» Given text:
────────────────────
YOU READ IT HERE FIRST: A Wayne-based overstock distributor of medical devices, pharmaceuticals and other items was sentenced today to three years of probation and ordered to pay a $100,000 fine and $73,000 in restitution for importing and selling counterfeit and contaminated surgical hernia mesh.
Last December, the founder and president of RAM Medical, Inc. Richard A. Mazon, admitted that the company “introduced adulterated and misbranded medical devices,” the two formal charges the firm pleaded guilty to in federal court in Newark.
The company buys overstocked and discounted products from wholesalers and suppliers all over the world and resells them to distributors and end-users in the U.S. the government said.
Four years ago, RAM Medical purchased 420 boxes of surgical hernia mesh from Alpa Vision F.Z.E. in the United Arab Emirates, which had received it from M/S Medserve in Delhi, India, a federal complaint on file in U.S. District Court in Newark says. RAM also bought another 100 boxes directly from Medserve in September 2009, it says.
Mazon admitted that the mesh, which was ostensibly manufactured by Davol Inc., a subsidiary of C.R. Bard, was periodically sold and distributed to seven RAM Medical customers. He also admitted that several boxes sold between December 2008 and June 2009 included adulterated mesh that contained numerous microorganisms.
────────────────────
Pixel coordinate grounding data:
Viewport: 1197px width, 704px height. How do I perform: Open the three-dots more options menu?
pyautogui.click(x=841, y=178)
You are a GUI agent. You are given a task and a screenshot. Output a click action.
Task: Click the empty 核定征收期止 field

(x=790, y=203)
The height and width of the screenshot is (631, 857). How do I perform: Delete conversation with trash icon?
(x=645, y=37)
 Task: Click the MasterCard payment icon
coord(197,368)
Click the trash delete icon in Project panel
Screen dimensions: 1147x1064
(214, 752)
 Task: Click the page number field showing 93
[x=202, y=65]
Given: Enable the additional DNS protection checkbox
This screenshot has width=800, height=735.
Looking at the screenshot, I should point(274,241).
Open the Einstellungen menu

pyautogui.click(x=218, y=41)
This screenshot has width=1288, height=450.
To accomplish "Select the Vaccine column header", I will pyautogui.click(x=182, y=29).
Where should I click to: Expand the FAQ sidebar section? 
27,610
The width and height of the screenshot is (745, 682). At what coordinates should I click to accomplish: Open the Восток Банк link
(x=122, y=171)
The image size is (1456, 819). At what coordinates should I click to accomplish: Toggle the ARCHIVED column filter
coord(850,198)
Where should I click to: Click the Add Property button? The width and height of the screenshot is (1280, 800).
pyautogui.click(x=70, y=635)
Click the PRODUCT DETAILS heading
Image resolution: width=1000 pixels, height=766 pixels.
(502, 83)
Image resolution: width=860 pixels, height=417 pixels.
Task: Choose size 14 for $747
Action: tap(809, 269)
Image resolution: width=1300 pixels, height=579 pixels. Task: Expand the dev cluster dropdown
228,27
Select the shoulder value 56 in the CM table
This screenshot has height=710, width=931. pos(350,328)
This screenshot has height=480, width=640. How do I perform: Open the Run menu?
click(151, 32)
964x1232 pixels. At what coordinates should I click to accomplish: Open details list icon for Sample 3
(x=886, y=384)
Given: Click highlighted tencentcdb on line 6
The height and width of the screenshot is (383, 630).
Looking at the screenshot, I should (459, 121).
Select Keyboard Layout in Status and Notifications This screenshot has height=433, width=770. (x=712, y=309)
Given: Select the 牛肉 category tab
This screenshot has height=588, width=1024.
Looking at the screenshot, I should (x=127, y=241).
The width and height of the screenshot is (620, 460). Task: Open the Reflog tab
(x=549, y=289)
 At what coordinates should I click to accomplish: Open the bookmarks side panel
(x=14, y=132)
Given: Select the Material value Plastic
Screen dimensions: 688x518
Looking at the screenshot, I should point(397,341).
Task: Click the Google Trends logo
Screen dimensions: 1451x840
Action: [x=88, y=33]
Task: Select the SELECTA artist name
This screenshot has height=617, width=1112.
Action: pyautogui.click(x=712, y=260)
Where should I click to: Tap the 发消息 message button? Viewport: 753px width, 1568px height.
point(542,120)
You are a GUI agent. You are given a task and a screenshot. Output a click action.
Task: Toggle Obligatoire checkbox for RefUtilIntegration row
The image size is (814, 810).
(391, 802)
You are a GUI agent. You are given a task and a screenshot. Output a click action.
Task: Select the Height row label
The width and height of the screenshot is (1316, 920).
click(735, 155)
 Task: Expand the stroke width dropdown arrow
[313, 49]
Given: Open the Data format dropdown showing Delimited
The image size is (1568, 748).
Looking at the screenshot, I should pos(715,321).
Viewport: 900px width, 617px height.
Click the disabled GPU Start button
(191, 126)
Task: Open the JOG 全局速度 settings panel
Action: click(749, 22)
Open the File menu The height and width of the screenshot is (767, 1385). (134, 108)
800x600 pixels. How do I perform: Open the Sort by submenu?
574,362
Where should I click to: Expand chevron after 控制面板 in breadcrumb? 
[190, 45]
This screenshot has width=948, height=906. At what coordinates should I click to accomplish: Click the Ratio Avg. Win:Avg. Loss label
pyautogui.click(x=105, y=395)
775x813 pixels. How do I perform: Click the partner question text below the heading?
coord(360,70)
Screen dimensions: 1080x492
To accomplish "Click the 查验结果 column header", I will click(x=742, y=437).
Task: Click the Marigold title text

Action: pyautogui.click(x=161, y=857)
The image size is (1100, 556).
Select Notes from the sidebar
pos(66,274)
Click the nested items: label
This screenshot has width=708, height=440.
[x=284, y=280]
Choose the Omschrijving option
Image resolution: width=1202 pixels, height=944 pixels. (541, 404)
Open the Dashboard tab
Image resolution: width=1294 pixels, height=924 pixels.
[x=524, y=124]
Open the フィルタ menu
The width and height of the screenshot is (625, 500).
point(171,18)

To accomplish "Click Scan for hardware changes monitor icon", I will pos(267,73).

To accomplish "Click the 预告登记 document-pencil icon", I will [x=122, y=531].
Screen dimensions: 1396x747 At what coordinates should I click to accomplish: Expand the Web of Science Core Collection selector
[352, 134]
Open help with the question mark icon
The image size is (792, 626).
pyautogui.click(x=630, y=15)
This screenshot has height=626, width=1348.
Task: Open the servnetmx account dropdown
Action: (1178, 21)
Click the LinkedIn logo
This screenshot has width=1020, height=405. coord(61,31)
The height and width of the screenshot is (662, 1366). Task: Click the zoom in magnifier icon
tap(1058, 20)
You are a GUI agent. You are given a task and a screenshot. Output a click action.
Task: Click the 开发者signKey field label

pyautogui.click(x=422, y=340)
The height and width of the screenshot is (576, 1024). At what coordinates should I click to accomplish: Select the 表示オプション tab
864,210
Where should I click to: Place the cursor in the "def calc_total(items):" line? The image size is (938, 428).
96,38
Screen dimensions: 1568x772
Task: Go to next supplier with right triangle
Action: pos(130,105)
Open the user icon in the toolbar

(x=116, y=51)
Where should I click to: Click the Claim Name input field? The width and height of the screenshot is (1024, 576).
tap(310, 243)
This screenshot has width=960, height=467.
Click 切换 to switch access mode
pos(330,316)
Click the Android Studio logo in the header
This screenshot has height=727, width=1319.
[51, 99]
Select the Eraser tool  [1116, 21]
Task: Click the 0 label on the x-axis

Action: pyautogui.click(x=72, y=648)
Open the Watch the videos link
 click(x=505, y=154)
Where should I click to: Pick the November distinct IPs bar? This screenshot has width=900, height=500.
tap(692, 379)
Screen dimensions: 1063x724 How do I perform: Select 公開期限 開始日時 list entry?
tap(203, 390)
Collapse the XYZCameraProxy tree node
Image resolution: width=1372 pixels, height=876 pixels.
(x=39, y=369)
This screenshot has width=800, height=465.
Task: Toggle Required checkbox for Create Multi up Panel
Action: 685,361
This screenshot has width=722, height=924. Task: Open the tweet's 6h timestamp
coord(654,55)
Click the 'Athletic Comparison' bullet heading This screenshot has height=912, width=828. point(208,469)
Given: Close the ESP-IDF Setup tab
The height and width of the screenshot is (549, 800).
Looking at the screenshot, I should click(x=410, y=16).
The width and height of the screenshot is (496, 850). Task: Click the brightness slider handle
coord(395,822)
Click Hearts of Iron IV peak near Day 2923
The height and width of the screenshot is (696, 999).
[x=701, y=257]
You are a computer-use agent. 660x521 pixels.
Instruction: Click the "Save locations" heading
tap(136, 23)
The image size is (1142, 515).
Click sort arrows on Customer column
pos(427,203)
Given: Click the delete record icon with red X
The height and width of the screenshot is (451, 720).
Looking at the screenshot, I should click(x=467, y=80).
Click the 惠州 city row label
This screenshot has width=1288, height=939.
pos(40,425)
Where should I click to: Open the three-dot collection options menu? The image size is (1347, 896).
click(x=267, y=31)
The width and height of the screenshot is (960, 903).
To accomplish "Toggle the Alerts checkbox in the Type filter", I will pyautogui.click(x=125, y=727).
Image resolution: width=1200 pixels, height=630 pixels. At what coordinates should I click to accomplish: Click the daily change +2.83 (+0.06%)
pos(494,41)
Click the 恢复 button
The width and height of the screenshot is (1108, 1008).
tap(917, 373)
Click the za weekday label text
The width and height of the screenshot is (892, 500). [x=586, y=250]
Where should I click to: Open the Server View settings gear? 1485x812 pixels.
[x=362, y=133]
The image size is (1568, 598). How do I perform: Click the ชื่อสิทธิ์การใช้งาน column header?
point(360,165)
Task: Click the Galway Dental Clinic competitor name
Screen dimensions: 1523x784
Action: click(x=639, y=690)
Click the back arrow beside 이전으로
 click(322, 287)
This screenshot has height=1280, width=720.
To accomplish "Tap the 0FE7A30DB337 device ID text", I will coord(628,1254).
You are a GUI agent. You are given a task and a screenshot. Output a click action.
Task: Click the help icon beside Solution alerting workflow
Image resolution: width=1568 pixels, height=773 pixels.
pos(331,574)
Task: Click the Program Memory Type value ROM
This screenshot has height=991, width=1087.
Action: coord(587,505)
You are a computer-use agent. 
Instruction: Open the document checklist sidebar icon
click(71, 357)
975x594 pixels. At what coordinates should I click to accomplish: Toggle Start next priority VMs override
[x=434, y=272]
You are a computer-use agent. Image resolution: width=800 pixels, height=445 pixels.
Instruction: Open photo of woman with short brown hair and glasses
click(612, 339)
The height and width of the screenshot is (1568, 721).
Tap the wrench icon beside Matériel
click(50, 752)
────────────────────
» Task requirements:
a – In the report on RAM Medical's counterfeit hernia mesh, how many boxes of the mesh did the company buy from Alpa Vision F.Z.E.?
b – Continue the report on RAM Medical's counterfeit hernia mesh from its final sentence.

» Written answers:
a – 420 boxes

b –
“RAM Medical also acknowledged that boxes the company distributed between October 2008 and January 2010 contained misbranded, counterfeit mesh,” the government said in an official release.
As a condition of probation, “it will undertake responsibility for the locating and destruction of all the counterfeit Davol Inc. mesh it imported,” U.S. Attorney Paul S. Fishman said.
Fishman credited special agents of the U.S. Food and Drug Administration (FDA), Office of Criminal Investigations for making the case, which was prosecuted by Assistant U.S. Attorney Scott B. McBride of the U.S. Attorney’s Office Healthcare and Government Fraud Unit.
CLICK HERE for the FDA’s warning about the counterfeit surgical mesh
Fishman said the warning is “of particular significance to health care professionals and their patients with surgical mesh implants as well as hospitals and surgical centers, operating room medical professionals and staff, and purchasing and risk managers.”